*EXTRACTED INFORMATION*.
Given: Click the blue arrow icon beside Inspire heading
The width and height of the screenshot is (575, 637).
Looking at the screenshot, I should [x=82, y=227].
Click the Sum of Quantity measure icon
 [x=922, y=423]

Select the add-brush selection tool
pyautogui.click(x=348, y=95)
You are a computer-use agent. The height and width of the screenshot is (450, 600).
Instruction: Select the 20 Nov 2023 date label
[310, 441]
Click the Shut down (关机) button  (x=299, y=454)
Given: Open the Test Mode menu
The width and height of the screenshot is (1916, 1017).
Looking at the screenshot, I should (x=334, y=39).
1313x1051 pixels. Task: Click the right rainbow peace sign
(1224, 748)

*SET PROBLEM*.
Copy every one of the records above word for word, keeping each line as it appears.

*RESPONSE*.
Given: Click the blue arrow icon beside Inspire heading
The width and height of the screenshot is (575, 637).
Looking at the screenshot, I should [x=82, y=227].
Click the Sum of Quantity measure icon
 [x=922, y=423]

Select the add-brush selection tool
pyautogui.click(x=348, y=95)
You are a computer-use agent. The height and width of the screenshot is (450, 600).
Instruction: Select the 20 Nov 2023 date label
[310, 441]
Click the Shut down (关机) button  (x=299, y=454)
Given: Open the Test Mode menu
The width and height of the screenshot is (1916, 1017).
Looking at the screenshot, I should (x=334, y=39).
1313x1051 pixels. Task: Click the right rainbow peace sign
(1224, 748)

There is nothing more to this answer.